O cheiro na sala de reuniões era uma mistura discreta de café queimado e de tinta de marcadores fluorescentes. De um lado da mesa estava a Léa, 29 anos, a “estrela” da equipa - aquela que se oferece sempre para a fase intensiva que acaba de madrugada. Do outro, o Paul, 43, gestor de projecto consistente, o tipo que não sai do escritório antes de deixar as folhas de cálculo impecáveis e a caixa de entrada a zero. Quando chegou a altura dos aumentos, a Léa contava com o seu grande momento: tinha ultrapassado metas, colocado no terreno um projecto arriscado e ainda tinha juntado algumas recomendações no LinkedIn. Mesmo assim, quando os números foram finalmente comunicados, foi o Paul que, sem alarde, recebeu a maior subida salarial. Ninguém o disse em voz alta, mas todos perceberam.

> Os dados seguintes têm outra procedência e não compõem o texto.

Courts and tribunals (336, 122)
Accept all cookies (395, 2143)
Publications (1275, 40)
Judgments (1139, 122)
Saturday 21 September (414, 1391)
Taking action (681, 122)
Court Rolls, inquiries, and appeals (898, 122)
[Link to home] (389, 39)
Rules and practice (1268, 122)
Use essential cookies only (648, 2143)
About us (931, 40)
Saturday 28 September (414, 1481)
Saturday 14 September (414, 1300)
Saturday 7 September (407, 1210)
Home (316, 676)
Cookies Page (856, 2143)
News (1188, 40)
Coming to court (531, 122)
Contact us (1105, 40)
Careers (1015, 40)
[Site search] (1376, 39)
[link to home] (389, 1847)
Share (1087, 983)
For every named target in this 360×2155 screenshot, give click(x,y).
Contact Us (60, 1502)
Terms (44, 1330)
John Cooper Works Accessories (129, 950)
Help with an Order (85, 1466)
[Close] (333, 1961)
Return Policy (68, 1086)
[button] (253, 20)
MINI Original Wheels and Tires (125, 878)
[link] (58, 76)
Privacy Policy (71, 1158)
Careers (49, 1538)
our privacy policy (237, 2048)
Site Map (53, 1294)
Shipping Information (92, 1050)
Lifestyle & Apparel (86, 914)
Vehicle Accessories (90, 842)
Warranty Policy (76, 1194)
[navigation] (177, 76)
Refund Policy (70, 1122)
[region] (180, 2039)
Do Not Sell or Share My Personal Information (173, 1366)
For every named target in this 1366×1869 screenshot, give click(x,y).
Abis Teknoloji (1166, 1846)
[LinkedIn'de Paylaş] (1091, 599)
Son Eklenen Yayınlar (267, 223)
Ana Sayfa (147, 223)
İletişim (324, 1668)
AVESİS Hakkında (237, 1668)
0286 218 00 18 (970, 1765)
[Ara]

Por trás dos discursos sobre ambição e “potencial”, o dinheiro estava a ir noutra direcção.
Os salários estão, em silêncio, a premiar a superforça mais aborrecida: a fiabilidade
Basta observar uma equipa num trimestre particularmente exigente para o padrão aparecer. Os perfis mais sonoros e ambiciosos tomam conta das reuniões, sugerem atalhos ousados, falam de visão e de “disrupção”. São estimulantes. Criam dinâmica - e, por vezes, confusão. Em paralelo, os “fiáveis” passam mais despercebidos: respondem a e-mails dentro do prazo, enviam o resumo do que ficou decidido, detectam o erro numa cláusula do contrato que ninguém teve paciência de ler até ao fim.
Quando a poeira assenta, a liderança recorda-se de quem não deixou nada cair. Não de quem falou mais alto.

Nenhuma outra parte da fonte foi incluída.